[start of QUOTED TEXT]

The Federal Housing Administration has resolved a long-standing conflict with municipalities and private companies that back "green energy" loans and also will allow higher loan amounts for energy improvements.
So-called Property Assessed Clean Energy loans help borrowers finance environmentally-friendly home improvement projects such as solar panels. A major sticking point has been that FHA mortgage lenders and PACE lenders have both staked claims to the same collateral the borrower's homes if their loans go bad. The policy question has been which side should get repaid first in the event of default.
The FHA said this week that it is developing lender guidance that says PACE loans are subordinate to a first lien mortgage.
Separately, the FHA launched an initiative with the Department of Energy that allows borrowers to obtain larger loans, of roughly 2% more than the loan amount, to finance energy improvements.
Both initiatives could be good for banks and mortgage lenders, experts say, and may stimulate the adoption of products that reduce energy expenses.
"Making a house more energy efficient or adding solar not only reduces utility expenses for residents, but should also add value to the house," said Philip Henderson, a senior financial policy specialist at the Natural Resources Defense Council. "These factors make for better loans more valuable property means the house is more likely to sell for more than the loan amount, and lower utility expenses likely means a more affordable mortgage for the borrower."

[end of QUOTED TEXT]
[start of DATA LINES]

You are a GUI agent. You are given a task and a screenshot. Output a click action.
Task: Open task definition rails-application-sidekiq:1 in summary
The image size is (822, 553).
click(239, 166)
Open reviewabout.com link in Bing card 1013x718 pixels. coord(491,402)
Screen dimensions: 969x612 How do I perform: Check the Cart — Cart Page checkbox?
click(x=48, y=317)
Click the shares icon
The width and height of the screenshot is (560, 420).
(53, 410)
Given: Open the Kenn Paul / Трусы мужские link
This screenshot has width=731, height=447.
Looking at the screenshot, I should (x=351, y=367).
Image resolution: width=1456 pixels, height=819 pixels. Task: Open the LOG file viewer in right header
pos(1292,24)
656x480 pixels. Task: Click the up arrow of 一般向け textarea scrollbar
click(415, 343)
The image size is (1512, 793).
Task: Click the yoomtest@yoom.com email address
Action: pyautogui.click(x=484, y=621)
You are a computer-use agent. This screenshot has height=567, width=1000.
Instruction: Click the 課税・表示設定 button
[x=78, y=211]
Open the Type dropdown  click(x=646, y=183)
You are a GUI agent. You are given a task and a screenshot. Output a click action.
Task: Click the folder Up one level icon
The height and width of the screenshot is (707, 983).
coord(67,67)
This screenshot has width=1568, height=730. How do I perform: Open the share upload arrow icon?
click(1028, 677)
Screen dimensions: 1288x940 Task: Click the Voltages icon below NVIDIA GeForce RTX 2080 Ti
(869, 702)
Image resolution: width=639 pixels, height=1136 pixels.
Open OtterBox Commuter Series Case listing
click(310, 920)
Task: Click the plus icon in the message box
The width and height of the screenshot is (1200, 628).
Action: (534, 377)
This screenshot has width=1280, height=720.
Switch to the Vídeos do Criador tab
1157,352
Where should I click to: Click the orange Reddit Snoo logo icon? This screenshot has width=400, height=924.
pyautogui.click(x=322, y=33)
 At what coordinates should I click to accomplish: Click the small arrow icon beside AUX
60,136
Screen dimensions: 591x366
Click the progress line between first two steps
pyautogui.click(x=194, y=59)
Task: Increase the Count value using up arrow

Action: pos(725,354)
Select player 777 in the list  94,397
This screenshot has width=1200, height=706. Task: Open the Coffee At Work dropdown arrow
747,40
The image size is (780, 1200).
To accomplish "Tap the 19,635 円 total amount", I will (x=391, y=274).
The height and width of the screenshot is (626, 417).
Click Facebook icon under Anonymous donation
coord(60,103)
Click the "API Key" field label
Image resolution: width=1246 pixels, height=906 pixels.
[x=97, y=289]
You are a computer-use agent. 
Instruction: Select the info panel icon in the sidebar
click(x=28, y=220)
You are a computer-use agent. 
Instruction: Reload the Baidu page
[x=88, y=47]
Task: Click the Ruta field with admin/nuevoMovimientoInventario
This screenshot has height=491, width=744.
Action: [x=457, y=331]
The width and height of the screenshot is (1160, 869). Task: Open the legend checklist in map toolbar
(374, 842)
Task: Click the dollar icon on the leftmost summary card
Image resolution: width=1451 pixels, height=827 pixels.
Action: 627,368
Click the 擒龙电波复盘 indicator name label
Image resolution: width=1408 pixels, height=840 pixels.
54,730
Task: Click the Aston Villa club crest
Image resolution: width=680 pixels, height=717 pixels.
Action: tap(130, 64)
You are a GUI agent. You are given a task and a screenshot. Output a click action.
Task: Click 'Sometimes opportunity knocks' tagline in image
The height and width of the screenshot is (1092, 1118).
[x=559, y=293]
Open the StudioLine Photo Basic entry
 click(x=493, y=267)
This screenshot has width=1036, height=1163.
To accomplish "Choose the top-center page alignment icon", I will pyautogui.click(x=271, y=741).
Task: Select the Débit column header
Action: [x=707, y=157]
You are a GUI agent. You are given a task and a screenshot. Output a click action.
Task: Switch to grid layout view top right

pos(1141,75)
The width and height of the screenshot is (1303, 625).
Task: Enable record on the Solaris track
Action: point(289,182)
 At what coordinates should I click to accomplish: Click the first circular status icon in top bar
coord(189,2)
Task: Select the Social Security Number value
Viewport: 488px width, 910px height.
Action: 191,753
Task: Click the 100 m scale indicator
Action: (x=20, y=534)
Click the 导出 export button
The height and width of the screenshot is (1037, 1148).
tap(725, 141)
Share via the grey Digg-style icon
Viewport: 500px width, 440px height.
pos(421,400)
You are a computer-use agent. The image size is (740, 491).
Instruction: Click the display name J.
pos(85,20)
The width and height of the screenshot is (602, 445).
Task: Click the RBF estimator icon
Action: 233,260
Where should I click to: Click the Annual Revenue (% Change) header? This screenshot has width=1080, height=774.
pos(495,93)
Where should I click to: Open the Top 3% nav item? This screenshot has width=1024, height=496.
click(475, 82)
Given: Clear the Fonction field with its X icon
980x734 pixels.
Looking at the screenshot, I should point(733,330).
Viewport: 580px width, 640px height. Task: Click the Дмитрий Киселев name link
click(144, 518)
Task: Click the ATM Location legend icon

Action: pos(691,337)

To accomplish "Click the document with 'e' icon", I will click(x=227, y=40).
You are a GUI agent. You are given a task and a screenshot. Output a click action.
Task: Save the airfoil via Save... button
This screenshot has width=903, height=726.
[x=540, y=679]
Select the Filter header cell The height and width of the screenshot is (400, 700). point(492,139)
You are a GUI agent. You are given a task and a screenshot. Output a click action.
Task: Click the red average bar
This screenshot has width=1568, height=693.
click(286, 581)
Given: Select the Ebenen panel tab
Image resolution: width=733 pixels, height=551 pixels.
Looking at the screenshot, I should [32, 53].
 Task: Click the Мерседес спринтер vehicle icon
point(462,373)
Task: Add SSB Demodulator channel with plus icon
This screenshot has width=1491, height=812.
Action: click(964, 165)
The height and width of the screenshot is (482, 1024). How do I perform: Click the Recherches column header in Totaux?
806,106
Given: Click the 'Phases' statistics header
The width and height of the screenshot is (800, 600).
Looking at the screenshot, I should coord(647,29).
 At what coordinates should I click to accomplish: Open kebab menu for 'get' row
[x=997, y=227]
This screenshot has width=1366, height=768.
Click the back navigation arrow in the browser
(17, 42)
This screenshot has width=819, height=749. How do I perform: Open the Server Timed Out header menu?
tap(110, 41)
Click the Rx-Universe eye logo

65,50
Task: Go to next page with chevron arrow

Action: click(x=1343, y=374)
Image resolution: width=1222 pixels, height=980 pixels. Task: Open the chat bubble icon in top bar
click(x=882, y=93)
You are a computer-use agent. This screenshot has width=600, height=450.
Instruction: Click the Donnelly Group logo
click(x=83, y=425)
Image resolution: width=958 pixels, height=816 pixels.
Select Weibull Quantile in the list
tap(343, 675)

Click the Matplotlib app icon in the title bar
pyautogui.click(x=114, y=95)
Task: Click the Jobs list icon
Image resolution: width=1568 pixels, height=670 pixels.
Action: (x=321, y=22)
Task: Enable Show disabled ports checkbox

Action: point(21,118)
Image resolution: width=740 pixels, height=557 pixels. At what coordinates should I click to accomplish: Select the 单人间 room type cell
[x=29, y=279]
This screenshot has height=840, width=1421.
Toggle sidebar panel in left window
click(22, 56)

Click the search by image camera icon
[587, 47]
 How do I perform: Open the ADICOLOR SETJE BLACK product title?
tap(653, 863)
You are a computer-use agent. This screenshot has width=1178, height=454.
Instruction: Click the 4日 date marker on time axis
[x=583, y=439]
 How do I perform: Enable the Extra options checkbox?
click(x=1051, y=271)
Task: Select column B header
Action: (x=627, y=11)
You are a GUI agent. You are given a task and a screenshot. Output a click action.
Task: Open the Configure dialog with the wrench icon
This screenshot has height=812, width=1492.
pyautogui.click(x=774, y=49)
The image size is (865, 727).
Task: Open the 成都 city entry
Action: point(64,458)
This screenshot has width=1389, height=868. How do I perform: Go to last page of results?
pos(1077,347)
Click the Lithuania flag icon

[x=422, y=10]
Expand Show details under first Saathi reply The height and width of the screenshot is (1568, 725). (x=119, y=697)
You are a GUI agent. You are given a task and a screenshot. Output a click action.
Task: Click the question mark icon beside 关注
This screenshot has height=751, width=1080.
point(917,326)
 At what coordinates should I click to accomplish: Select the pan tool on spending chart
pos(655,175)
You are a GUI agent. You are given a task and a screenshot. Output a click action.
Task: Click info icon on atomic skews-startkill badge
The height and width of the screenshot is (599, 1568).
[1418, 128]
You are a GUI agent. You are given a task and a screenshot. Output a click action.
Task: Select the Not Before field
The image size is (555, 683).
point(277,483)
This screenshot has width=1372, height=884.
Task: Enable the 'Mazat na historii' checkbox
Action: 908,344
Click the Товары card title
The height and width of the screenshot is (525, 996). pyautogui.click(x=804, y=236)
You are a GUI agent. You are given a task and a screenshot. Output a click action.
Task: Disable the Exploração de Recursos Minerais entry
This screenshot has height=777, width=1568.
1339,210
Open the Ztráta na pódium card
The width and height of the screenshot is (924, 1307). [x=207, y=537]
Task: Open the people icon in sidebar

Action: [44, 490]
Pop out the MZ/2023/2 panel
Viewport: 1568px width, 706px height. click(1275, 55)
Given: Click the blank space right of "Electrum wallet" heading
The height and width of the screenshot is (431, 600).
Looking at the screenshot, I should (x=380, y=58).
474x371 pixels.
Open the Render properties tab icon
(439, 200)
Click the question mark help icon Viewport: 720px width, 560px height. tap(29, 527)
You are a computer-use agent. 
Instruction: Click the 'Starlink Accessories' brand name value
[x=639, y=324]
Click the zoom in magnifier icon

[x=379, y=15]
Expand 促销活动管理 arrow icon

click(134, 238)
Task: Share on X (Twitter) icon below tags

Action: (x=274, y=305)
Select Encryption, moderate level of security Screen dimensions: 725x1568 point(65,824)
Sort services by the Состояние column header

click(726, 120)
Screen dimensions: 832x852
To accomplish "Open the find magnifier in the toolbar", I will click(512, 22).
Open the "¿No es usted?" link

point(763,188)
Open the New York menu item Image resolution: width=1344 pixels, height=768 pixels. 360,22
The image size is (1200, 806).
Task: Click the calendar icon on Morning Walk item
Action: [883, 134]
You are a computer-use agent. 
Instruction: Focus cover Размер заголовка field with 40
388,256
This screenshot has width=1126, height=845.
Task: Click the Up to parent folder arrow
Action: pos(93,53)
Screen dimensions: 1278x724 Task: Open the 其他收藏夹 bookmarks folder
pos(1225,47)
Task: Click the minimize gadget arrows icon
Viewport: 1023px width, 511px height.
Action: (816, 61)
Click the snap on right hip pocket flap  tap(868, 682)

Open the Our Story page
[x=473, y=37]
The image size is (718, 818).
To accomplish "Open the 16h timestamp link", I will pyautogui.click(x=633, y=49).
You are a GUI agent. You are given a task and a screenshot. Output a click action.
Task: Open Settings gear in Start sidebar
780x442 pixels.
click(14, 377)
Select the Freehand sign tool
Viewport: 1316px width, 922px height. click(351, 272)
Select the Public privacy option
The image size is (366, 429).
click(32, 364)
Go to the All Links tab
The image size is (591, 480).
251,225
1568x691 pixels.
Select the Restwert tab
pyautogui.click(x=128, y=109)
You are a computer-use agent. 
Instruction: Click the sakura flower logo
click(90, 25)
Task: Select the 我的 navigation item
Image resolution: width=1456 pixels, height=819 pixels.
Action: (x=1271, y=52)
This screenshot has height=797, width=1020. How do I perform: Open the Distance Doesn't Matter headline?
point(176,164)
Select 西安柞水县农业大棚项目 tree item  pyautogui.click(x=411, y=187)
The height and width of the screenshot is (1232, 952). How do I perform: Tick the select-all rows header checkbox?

[end of DATA LINES]

PROMPT 1: In the article on FHA green energy loans, why does Philip Henderson say that energy improvements make for better loans? Answer in one to three sentences.
PROMPT 2: According to the article on FHA green energy loans, how much larger are the loans offered through the initiative with the Department of Energy?
PROMPT 3: Carry on the article about the FHA and PACE loans, beginning after its final quoted sentence.

OUTPUT 1: He says that energy efficiency or solar adds value to the house, which makes it more likely to sell for more than the loan amount. He adds that lower utility expenses likely make the mortgage more affordable for the borrower.

OUTPUT 2: Roughly 2% more than the loan amount.

OUTPUT 3:
The PACE loans, made by municipalities, are repaid by the homeowner as a line item on their property tax bills. Mortgage lenders have raised concerns that since PACE loans are essentially tax assessments they have a "super lien" status that take precedence over the first-lien mortgage, creating an impediment to the sale and refinancing of properties.
But the FHA's guidance would change the equation by subordinating PACE liens, allowing borrowers with FHA loans to refinance or sell their properties instead of having to pay off the PACE loan as a condition of getting a new mortgage.
That move may set the stage for the Federal Housing Finance Agency, which oversees Fannie Mae and Freddie Mac, to make a similar move. The agency does not allow the purchase or refinancing of properties with Fannie or Freddie mortgages if the property has a first-lien PACE loan attached to it.
FHA said it has had "ongoing conversations with the Federal Housing Finance Agency."However, that is no guarantee the finance agency will follow the FHA's lead.
"We support programs to help borrowers make energy efficient improvements to their homes and will continue to explore ways of accomplishing this objective that do not jeopardize the first lien position of mortgages backed by Fannie Mae and Freddie Mac," Corinne Russell, an FHFA spokeswoman, said in an email.
Two California companies, Renovate America in San Diego and Renew Financial in Oakland, stand to benefit from the FHA's guidance. The private companies administer programs for local municipalities and charge fees for doing so.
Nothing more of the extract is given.